Sometimes the answer is right in front of you. That’s how it was for Our Forest Fund as we started looking into our “next big project”.

Turns out our partners at Great Peninsula Conservancy were closing in on a fundraising goal to secure 38.5 acres of mature upland and wetland forest from potential development. The clock was ticking and they needed about $18,000.

Our Forest Fund toured the property and realized what a treasure it is and made a donation to fill the funding gap before the May 25 close date. The acreage is adjacent to the Grover’s Creek Preserve and is an important addition to a northend wildlife corridor running from Port Gamble Forest Heritage Park to North Kitsap Heritage Park.

map of Grover's Creek project
The yellow square is the 38.5 acre parcel which has now been preserved.

When we visited the parcel, we could only go in a bit at the edges, because much of the acreage is peat bog and beaver pond.  We saw a very healthy natural forest, with Douglas firs, western red cedars, hemlocks, pines, big leaf maples, red alders, and even a number of large Sitka spruces.

hands holding a newt
We found this little newt scurrying about in the undergrowth.

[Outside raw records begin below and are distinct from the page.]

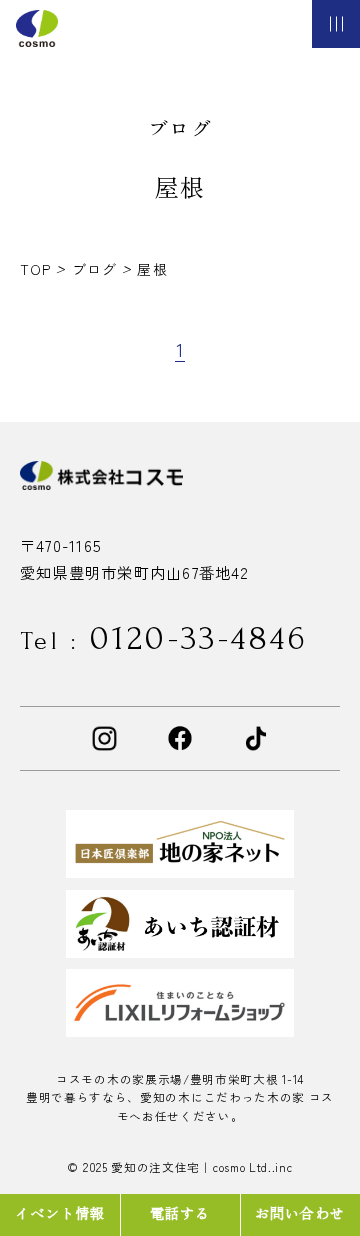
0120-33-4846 (164, 638)
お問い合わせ (300, 1212)
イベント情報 (60, 1212)
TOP (38, 269)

The undergrowth was dense and varied, brimming with all the native plant species one would expect. The forest floor was spongy with moss and peat as a bog should be. We had to go carefully to avoid punching in up to the knee.  This is an area best left to the beavers, bobcats, bears and other wildlife.  GPC is conducting wildlife studies using trailcams in the Grover’s Creek Preserve. Their bird census includes:

  • American Goldfinch
  • American Robin
  • Black-capped Chickadee
  • Barred Owl
  • Bewick’s Wren
  • Black-headed Grosbeak
  • Brown Creeper
  • Band-tailed Pigeon
  • Black-throated Gray Warbler
  • Chestnut-backed Chickadee
  • Cedar Waxwing
  • Common Raven
  • Dark-eyed Junco
  • Great Blue Heron
  • Hairy Woodpecker
  • Mourning Dove
  • Northern Flicker
  • Olive-sided Flycatcher
  • Pacific Wren
  • Pileated Woodpecker
  • Pacific-slope Flycatcher
  • Purple Finch
  • Red-breasted Nuthatch
  • Song Sparrow
  • Spotted Towhee
  • Steller’s Jay
  • Swainson’s Thrush
  • Warbling Vireo
  • Western Tanager
  • Western Wood-pewee
  • Willow Flycatcher
  • Wilson’s Warbler

This was filmed in the original preserve that is adjacent to the acreage just secured:

Our Forest Fund is happy to support the good work of others in Kitsap to save trees, enhance wildlife habitat and build climate resilient landscapes — because forest conserved anywhere helps the planet everywhere.